Listed records -
***

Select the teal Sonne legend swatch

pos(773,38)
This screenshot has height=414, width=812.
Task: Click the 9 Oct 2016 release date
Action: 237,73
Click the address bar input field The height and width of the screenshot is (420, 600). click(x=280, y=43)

***

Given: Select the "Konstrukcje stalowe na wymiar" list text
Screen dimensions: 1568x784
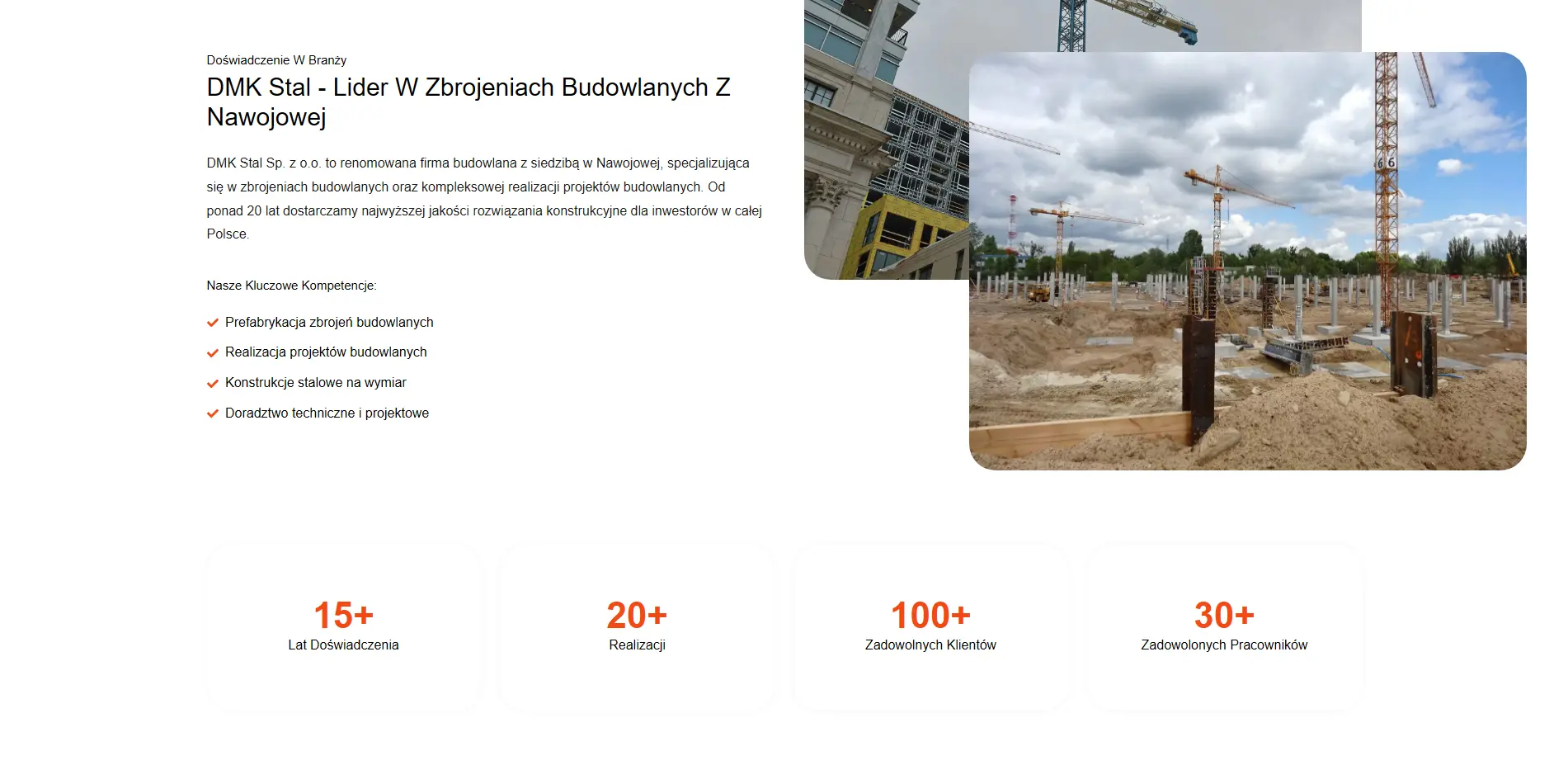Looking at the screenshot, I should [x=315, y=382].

***

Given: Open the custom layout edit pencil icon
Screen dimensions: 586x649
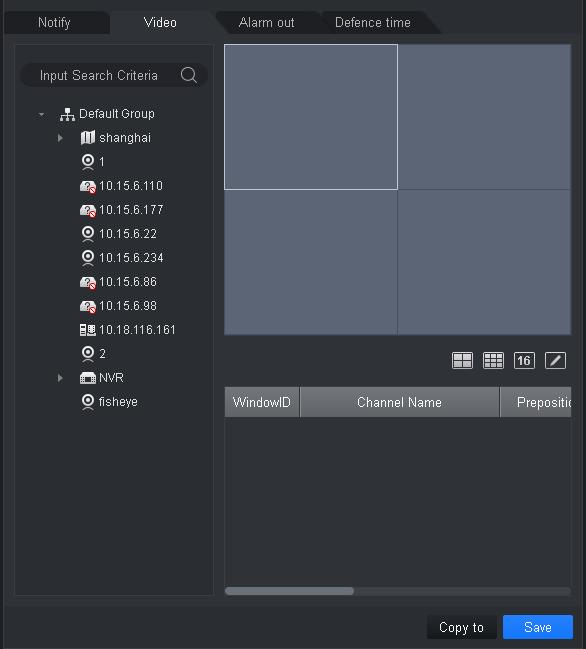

***

Above are the lines; repeat exactly the ones from the line containing "Select the teal Sonne legend swatch" down to the line containing "Click the address", both inclusive.

Select the teal Sonne legend swatch

pos(773,38)
This screenshot has height=414, width=812.
Task: Click the 9 Oct 2016 release date
Action: 237,73
Click the address bar input field The height and width of the screenshot is (420, 600). click(x=280, y=43)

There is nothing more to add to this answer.